Researchers at the University of Georgia (UGA) have come up with a solution to the cold, bluish look of white LED (light-emitting diode) lights currently available. By creating a new lighting-emitting material, or phosphor, the researchers claim to have developed what could be the world's first LED that produces a warm white light from a single source of emission.

Current methods try to deal with the cold light issue by combining different types of light-emitting materials. The variety of materials means achieving the right combination ratio is a difficult and expensive task. As a consequence, the result is not always ideal since each of the materials in the combination can respond differently to temperature variations, and color stability is affected.

The UGA team managed to overcome these problems by combining very small quantities of europium oxide with aluminum oxide, barium oxide and graphite powders. The process involves heating those materials in a tube furnace at a temperature of 1,450° C (2,642° F). The materials then vaporize while the force of the furnace’s vacuum pulls them onto a substrate, where they are deposited as a yellow phosphorescent material. Once this luminous compound is encapsulated in a bulb and receives the light from a blue LED chip, the resulting light will be warm and white.

Led by physics professor Zhengwei Pan from UGA’s Franklin College of Arts and Sciences and the College of Engineering, the researchers say their solution meets the industry’s thresholds that indicate the indoor lighting quality. It features a color temperature of less than 4,000 kelvins (the ideal for indoor lighting) and a color rendering index of 85, (80 is the minimum value required to replicate natural light while lower values result in colors that appear artificial and unattractive to human perception).

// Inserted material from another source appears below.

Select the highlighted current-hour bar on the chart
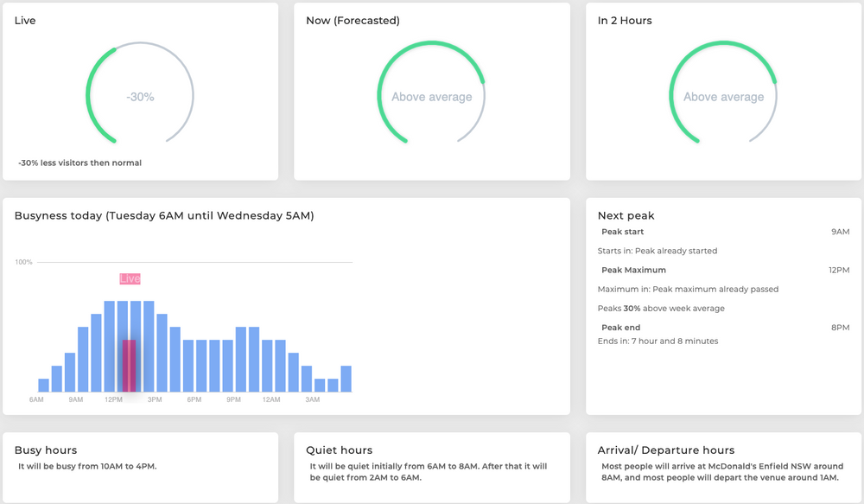Image resolution: width=864 pixels, height=504 pixels. [130, 363]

"Right now, white LEDs are mainly used in flashlights and in automotive lamps, but they give off a bluish, cool light that people tend to dislike, especially in indoor lighting," said Pan. "Our material achieves a warm color temperature while at the same time giving highly accurate color rendition, which is something no single-phosphor-converted LED has ever been shown to do."

The researchers will now work on overcoming hurdles such as low efficiency. To do that, they need to find out how the ions in the compound are arranged so they can better understand it at an atomic level. Scaling up production will also be challenging since the material is very sensitive to temperature and pressure variations during its synthesis process, which can end up producing different colors.

LEDs are considered to be a more environmentally friendly option than incandescent lights due to their longevity and low energy consumption. However, they need to be disposed of carefully because of some toxic materials they contain.

The material is described in a paper published in the journal Light: Science and Applications.